Freaks and The Fly

David Cronenberg’s The Fly is an appropriation of an adaptation. Where the original adaptation of The Fly follows the short story of the same name, Cronenberg uses to send a very different message.

Cronenberg portrays the side effect of the transporter accident as a gradual end for our hero. The fly aspects become a metaphor for disease, and so does the entire movie. It becomes more about testing the love between Veronica and Brundle, rather than about correcting the mistake itself.

I’ve always liked the dream sequence for Veronica, and how it’s never really resolved (well, till the piece of shit sequel). Rather than being used as a shock ending, it becomes more like a terrifying inevitability, and I think that sets the tone for what kind of movie it is.

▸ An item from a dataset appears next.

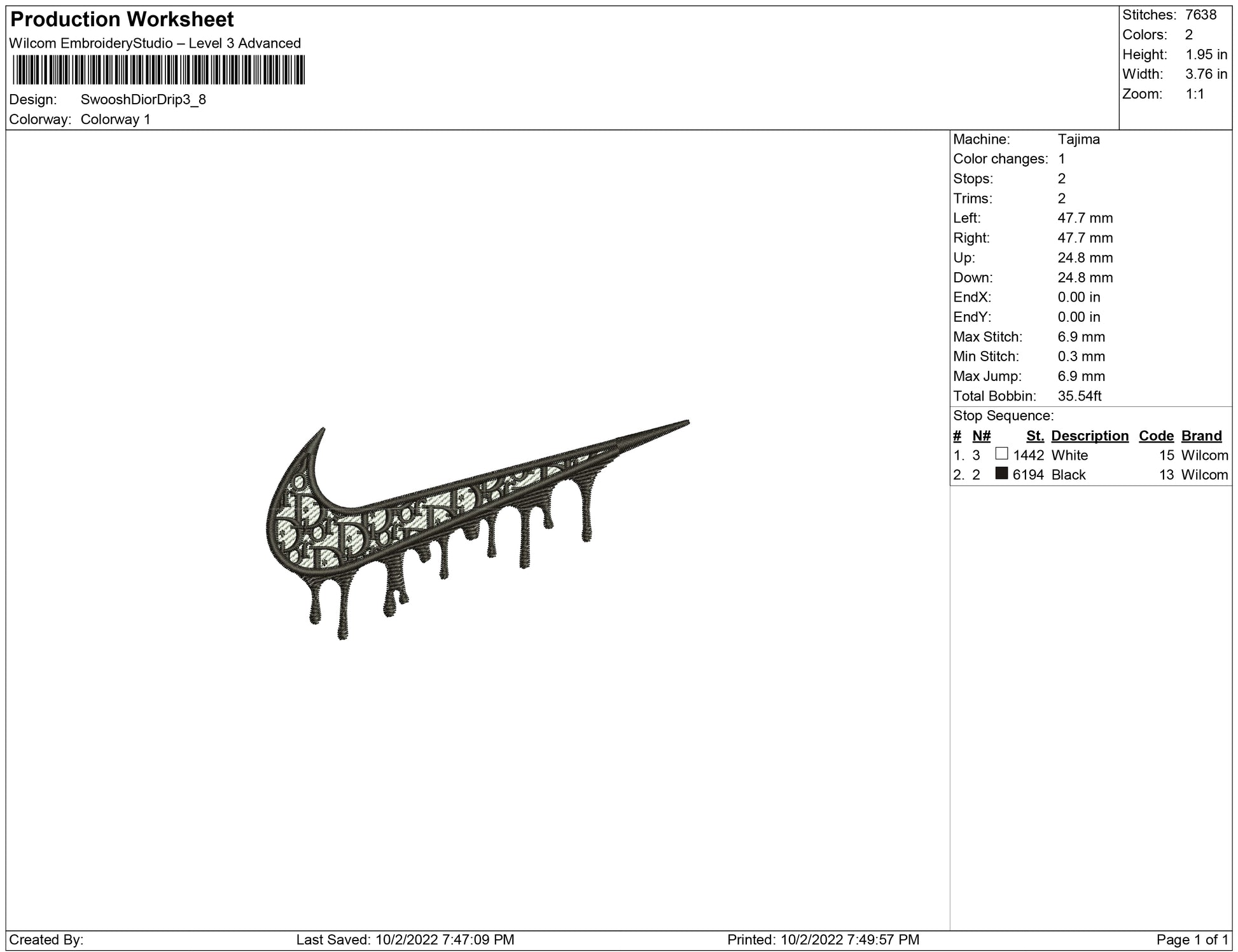Click the Description column header

tap(1090, 436)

The important thing to remember is that as this disease slowly mutates our charming, witty protagonist, it is against his will. Rather than being a Godfather type story where the main character is paying for his sins, Brundle is portrayed as a good person that something bad happened to, just like real life. How’s that for a concept?

Tod Browning’s Freaks is an appropriation, but also an adaptation. See the difference? Fly = Appropriation of an adaptation, Freaks = Adaptation that appropriates.

Anyway,now that we’ve got that out of our system, let’s look at what it appropriates.

It’s interesting that the message of the movie is that the “normal” people in the movie are cruel, and the Freaks are not, but at the same time the Freaks are exploited by the director just by being in the movie. In the end they are also the entire reason the movie is classified as “horror.”

In “Spurs,” the story it was based off of, the main character is still a midget marrying a normal looking person, but that’s about all that remains.

I like that this movie definitely implicates the audience, but it also implicates itself. By having a name like “Freaks,”  and featuring actual deformed people playing the roles, it feels cruel, but we are dealing with a movie about the cruelty and ugliness within, so maybe that just makes the story more compelling.